- [Kutipan Teks]
======

Situasi terkini menyusul aksi militer Rusia yang didukung oleh Iran dan Irak untuk menumpas aksi terorisme ISIS, harus diakui telah memperkuat kembali posisi politik Presiden Assad, termasuk keberhasilannya merebut kembali beberapa daerah yang semula berhasil diduduki oleh milisi-milisi bersenjata anti- Assad yang didukung oleh AS dan Inggris.
Suriah Bagian Integral dari Nasionalisme Arab 
Mesir, Suriah, Irak, Sudan, Aljazair, Yaman Utara, Yaman Selatan, Libia, dan Tunisia orientasi pemerintahannya berhaluan progresif revolusioner. Sedangkan Arab Saudi, Yordania, Maroko, dan kerajaan-kerajaan para Syech di Teluk Parsi seperti Kuwait, Qatar, Bahrain dan Uni Emirat Arab, dapat dipandang sebagai pemerintahan yang berhaluan konservatif.

======

- [Soal Latihan]
1: Berdasarkan kutipan tentang Suriah, apa yang membuat posisi politik Presiden Assad menguat kembali? Jawab dalam satu sampai tiga kalimat.
2: Tolong lanjutkan kutipan tentang Suriah, mulai tepat setelah kalimat terakhirnya.

- [Daftar Entri]
======

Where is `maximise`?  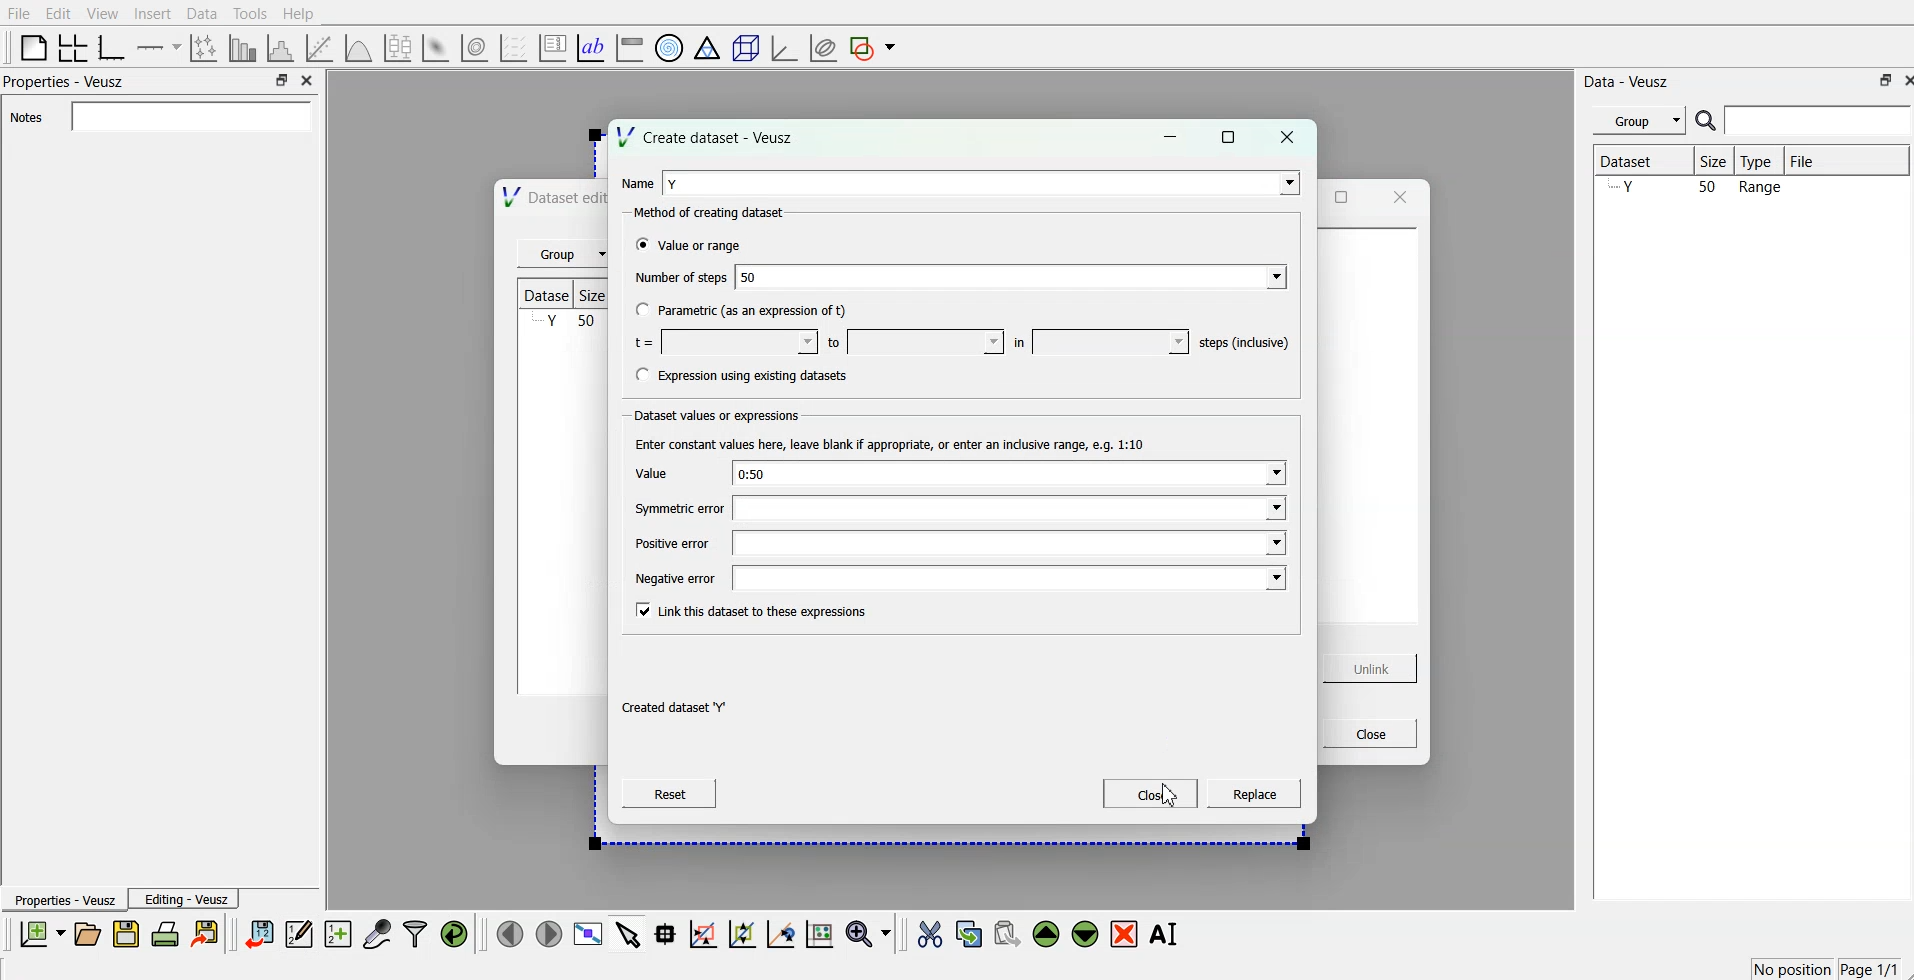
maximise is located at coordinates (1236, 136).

======

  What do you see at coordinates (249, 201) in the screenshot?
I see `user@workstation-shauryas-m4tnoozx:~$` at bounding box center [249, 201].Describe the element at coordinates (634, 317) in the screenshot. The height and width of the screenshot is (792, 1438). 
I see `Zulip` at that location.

======

- [Jawaban Tertulis]
1: Posisi politik Presiden Assad menguat kembali karena aksi militer Rusia, yang didukung Iran dan Irak, untuk menumpas aksi terorisme ISIS. Penguatan itu termasuk keberhasilan Assad merebut kembali beberapa daerah yang sebelumnya diduduki milisi-milisi bersenjata anti-Assad yang didukung AS dan Inggris.

2:
Hambatan pokok persatuan Arab itu adalah adanya perbedaan-perbedaan antar Arab dalam sikap terhadap negara-negara Barat, keberadaan Israel sebagai sebuah negara-bangsa, dan masalah Palestina merdeka. Akibat dari perbedaan-perbedaan itu, seringkali berkembang menjadi perselisihan dan bahkan permusuhan, tidak hanya antar negara melainkan juga antar kelompok negara-negara.
Mesir, Suriah, dan Yaman, setidaknya pernah mencoba membangun kekuatan bersama antar negara-negara Arab atas dasar skema Nasionalisme Arab. Menyadari bahwa orang-orang Arab merasa sebagai satu bangsa yang memiliki satu bahasa, satu kebudayaan, satu sejarah dan satu nasib serta penanggungan. Untuk mewujudkan terciptanya hari depan yang gemilang, mereka merasa perlu untuk mengembangikan gagasan persatuan di antara mereka sebagai kesatuan politik.
Maka, pada 1957, dibentuklah Republik Persatuan Arab antara Yaman dan persatuan Irak dan Yordania. Pada 1958 terbentuklah penggabungan Mesir dan Suriah menjadi Republik Persatuan Arab. Mereka membentuk penggabungan tersebut didasari keinginan untuk memperjuangkan pembebasan wilayah Arab dan kekuasaan asing, selain membangun persatuan dan kerjasama erat negeri-negeri Arab dalam satu negara.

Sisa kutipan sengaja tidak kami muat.